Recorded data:
━━━━━━
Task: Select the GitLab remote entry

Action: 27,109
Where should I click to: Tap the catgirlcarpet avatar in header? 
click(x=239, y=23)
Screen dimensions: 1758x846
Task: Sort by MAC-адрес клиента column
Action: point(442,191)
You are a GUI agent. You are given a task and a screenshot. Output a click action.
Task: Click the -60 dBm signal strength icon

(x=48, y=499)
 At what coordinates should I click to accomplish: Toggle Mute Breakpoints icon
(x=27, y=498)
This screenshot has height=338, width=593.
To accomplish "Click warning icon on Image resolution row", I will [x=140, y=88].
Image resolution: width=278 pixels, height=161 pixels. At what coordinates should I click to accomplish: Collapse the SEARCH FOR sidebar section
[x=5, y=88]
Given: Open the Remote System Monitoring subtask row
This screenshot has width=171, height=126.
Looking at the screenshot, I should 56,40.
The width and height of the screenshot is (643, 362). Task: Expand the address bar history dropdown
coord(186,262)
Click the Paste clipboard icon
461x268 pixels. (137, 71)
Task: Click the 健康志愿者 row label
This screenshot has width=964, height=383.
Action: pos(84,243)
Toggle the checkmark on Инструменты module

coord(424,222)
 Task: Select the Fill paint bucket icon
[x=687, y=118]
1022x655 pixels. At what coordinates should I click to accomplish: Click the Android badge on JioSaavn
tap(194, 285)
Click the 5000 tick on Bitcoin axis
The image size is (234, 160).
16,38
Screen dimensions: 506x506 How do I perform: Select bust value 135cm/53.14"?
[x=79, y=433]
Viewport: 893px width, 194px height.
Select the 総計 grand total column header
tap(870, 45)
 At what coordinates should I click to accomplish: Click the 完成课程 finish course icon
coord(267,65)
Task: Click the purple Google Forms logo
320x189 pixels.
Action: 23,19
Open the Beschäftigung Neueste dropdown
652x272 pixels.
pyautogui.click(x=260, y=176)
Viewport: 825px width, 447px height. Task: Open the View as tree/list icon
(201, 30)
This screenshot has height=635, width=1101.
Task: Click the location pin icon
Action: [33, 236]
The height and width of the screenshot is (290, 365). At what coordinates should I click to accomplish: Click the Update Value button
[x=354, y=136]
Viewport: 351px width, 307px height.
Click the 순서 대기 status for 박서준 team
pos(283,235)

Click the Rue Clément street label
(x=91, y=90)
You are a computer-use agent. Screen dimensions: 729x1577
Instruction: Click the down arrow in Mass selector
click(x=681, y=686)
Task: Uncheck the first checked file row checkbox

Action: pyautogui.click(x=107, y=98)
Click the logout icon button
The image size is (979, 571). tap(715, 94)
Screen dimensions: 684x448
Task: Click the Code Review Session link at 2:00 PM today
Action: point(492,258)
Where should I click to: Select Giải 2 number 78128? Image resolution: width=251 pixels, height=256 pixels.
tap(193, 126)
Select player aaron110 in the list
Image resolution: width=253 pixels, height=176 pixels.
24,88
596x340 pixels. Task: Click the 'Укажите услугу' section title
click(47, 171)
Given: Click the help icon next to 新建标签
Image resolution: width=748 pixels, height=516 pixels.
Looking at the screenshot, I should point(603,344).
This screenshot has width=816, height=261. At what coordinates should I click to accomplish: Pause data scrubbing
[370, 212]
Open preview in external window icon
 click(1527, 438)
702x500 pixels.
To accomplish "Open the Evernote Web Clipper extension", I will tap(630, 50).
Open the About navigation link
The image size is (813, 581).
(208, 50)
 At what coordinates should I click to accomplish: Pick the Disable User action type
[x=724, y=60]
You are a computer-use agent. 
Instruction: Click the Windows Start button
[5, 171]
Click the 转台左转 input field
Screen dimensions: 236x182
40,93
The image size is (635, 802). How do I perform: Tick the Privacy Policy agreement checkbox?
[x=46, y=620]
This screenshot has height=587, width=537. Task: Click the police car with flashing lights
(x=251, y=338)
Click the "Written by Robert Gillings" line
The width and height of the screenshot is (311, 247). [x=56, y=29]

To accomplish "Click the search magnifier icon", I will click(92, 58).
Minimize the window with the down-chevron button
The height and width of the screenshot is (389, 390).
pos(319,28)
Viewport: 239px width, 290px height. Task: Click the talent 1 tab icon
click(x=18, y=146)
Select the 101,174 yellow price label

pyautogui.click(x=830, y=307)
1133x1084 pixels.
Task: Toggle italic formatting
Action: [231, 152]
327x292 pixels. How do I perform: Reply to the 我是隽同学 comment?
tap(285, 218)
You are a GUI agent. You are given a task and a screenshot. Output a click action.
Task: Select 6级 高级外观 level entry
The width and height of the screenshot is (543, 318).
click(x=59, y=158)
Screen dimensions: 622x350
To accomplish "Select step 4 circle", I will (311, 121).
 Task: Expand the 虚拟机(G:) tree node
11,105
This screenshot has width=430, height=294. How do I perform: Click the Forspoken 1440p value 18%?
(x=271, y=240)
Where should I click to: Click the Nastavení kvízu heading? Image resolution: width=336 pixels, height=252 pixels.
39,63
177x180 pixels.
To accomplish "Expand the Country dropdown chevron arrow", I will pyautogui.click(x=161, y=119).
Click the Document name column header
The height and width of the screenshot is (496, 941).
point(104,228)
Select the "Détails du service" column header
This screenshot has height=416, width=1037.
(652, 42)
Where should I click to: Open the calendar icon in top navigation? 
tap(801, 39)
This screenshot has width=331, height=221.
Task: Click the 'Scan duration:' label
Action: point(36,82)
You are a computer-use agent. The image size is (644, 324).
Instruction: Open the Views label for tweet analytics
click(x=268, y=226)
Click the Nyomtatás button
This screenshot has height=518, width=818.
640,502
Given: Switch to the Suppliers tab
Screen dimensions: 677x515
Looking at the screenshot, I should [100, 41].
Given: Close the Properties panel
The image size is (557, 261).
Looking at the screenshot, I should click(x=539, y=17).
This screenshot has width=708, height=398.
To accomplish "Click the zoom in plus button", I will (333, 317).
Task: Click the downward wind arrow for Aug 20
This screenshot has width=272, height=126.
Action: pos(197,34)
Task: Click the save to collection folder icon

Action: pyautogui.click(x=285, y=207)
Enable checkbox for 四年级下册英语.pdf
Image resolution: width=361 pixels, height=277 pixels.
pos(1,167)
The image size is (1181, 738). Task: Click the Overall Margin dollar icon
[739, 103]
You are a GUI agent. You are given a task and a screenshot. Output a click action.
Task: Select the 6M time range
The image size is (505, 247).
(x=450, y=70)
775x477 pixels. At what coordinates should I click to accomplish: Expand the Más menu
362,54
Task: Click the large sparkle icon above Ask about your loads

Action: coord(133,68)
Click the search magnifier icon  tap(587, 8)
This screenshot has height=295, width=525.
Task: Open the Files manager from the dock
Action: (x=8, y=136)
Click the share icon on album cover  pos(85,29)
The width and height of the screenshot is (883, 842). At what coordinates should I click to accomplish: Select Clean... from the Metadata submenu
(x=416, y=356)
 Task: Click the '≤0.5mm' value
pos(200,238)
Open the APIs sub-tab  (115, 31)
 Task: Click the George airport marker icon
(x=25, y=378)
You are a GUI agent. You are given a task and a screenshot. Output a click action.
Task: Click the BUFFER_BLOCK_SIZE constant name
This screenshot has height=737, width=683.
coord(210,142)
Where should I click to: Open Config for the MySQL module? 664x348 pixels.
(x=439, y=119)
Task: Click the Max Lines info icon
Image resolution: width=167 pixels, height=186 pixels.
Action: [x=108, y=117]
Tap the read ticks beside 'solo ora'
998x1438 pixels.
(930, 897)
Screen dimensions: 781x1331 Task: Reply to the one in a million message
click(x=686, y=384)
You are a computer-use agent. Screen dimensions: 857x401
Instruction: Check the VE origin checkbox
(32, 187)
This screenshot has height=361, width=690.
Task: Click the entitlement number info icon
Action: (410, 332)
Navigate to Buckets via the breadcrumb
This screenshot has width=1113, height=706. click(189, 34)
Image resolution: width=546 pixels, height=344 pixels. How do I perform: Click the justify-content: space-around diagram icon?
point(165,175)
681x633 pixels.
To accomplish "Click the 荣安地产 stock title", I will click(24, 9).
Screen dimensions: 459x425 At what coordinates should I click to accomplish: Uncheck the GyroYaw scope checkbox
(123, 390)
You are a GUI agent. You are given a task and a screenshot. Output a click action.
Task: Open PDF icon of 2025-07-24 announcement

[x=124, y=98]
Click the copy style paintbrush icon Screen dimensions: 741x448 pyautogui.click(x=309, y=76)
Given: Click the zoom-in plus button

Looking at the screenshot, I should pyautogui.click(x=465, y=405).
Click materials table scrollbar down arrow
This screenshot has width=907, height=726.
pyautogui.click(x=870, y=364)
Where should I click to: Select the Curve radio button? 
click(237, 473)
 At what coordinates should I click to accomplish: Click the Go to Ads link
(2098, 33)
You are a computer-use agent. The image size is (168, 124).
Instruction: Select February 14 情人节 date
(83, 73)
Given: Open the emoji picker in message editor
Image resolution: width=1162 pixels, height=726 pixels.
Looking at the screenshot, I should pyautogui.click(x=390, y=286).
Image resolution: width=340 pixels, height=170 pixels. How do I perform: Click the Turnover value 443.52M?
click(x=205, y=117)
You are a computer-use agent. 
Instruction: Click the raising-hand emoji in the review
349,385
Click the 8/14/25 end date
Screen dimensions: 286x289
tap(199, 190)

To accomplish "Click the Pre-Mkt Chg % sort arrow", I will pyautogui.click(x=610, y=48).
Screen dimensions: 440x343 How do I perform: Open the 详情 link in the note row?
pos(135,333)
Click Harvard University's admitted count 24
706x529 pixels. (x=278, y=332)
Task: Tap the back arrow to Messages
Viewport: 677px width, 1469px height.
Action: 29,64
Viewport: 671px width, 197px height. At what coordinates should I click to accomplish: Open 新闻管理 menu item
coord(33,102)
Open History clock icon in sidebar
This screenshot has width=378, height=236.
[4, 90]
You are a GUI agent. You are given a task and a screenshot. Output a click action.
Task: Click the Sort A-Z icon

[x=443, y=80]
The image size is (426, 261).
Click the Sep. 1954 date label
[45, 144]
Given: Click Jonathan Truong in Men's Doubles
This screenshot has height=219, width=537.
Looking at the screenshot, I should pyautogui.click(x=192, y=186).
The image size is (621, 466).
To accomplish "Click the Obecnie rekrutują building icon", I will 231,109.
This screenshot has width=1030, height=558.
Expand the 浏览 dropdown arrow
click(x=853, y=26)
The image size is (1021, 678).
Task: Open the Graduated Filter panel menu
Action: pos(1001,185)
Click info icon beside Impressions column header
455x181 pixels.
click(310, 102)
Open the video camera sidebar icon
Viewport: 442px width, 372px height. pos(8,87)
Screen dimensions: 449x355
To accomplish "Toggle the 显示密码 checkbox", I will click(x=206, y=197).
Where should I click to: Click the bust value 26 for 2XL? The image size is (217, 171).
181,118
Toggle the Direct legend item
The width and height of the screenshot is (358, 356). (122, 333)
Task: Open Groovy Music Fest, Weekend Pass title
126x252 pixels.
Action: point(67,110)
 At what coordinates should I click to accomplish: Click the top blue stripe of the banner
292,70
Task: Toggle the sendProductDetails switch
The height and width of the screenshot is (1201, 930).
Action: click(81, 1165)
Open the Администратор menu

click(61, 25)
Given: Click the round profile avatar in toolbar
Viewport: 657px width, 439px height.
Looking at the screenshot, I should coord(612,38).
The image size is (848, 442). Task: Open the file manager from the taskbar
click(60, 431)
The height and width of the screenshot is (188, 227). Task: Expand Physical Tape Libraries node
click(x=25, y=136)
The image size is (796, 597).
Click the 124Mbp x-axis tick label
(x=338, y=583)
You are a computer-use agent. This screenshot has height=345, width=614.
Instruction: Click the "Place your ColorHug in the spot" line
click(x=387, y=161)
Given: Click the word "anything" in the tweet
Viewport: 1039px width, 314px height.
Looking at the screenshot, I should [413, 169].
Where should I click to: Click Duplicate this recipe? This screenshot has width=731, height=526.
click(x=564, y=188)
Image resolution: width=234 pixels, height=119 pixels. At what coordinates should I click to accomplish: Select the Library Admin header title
━━━━━━
TASK TO CARRY OUT ▸ With "computer" as the string to look for, count the matching lines in the entries above and report only the number.

SOLUTION FOR THIS PROBLEM ▸ 7